There is the sense about this album that the band knew it was the end and it
was a chance to throw it all in together while it was still there. Much like
Spacemen 3’s Recurring, there are Jim tracks and William tracks, with the two
never really being around the studio at the same time to interact too much, but
there are still some cracking material on there, especially “Perfume”, the
singles and “Commercial”.
The band’s use of Jesus imagery is also critical and was a gamble that could have backfired, but didn’t. It doesn’t take too much to recall John Lennon’s “bigger than Jesus” comments to know how many problems misplaced intentions can cause you in the more conservative regions of the US. But this is exactly the same sort of messianic concept the Jesus and Mary Chain always understood: they were redeemers and saviours of their generation and when they played to a full stadium they perhaps had more followers than Jesus too.
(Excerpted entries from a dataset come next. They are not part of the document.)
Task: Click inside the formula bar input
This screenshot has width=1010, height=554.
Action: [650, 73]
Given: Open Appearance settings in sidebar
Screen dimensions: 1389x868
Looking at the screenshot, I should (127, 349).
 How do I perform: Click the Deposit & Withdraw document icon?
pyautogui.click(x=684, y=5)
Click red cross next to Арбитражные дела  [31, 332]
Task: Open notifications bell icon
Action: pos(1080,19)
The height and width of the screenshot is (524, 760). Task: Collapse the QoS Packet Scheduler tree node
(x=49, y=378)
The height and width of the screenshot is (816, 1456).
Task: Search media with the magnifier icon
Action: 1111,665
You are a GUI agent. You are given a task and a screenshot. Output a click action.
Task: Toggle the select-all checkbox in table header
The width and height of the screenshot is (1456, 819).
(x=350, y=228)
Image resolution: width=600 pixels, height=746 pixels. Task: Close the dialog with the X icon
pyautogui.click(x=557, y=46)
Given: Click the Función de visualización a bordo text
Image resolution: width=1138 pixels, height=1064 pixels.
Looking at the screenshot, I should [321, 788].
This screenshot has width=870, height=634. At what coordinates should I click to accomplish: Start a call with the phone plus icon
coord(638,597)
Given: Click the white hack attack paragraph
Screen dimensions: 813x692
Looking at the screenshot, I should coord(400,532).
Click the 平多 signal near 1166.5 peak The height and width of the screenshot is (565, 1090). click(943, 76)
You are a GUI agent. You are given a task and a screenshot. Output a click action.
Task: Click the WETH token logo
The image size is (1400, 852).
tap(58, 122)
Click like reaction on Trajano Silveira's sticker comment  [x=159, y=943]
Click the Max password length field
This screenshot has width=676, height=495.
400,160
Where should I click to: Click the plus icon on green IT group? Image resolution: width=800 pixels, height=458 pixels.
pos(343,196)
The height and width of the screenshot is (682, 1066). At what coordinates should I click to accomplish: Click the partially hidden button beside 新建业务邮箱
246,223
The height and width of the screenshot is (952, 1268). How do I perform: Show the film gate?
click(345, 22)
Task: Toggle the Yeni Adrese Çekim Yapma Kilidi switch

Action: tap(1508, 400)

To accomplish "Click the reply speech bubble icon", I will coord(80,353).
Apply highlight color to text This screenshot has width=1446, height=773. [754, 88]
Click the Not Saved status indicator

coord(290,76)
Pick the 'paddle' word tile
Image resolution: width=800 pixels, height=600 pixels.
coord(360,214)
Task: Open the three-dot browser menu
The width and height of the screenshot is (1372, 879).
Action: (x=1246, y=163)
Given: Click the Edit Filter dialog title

Just by incorporating melancholy and sadness into the music they were providing redemption, validation and a brotherhood for like-minded souls to share. This isn’t the redemption music of Spiritualized which aims at a more transformative effect, this was salvation by belonging. This was a brutal and realist hand on the shoulder to say “Don’t worry you’re not the only one. Everything’s alright when you’re down”. But the Reid’s also took the imagery a bit further by tapping into the corrupt American evangelist’s manipulation of TV and image to make money, a ready-made metaphor of the greed and soulessness of the 80s and 90s. A mere mention of Jesus could be twisted to make reference to the band, such that they too were conduits of the prophet’s voice like the evangelists. No god, only religion, so to speak. For example, “Lowlife” off the Rollercoaster EP features a William Burroughs sample at the start that states “I bear no sick words, junk words, love words or forgive words from Jesus” as if he was providing a direct critical appraisal of the groups message. Jesus is the Jesus and Mary Chain. “Her way of praying” from the brilliantly seedy coke-fuelled album Automatic plays the same game, as Jim moans and intones
“It's her way of saying a prayer for me
It's her way of talking to Jesus Christ
Her way of talking to Jesus”
That the context, without the video to help, implies images of a woman perhaps down on her knees “saying a prayer” to Jim “Jesus” Reid leaves nothing to the imagination. “Jesus knows Sex” as the video implies. There are plenty more examples. "God help me" from Stoned and Dethroned, with The Pogues' Shane McGowan on vocals could almost be a Spiritualized track, at least lyrically, with its direct call to the Lord for help. "Wish I could" from the same album also uses a witty and cynical lyric to suggest a messiah quality:
"Well Jesus walked
On the water, on the water
We walk on dampness too"
Its still not clear if the Jesus and Mary Chain can still save us. But for time being, the message is clear: black is back. Welcome home Jim and William. There’s still a wide world for you to tame.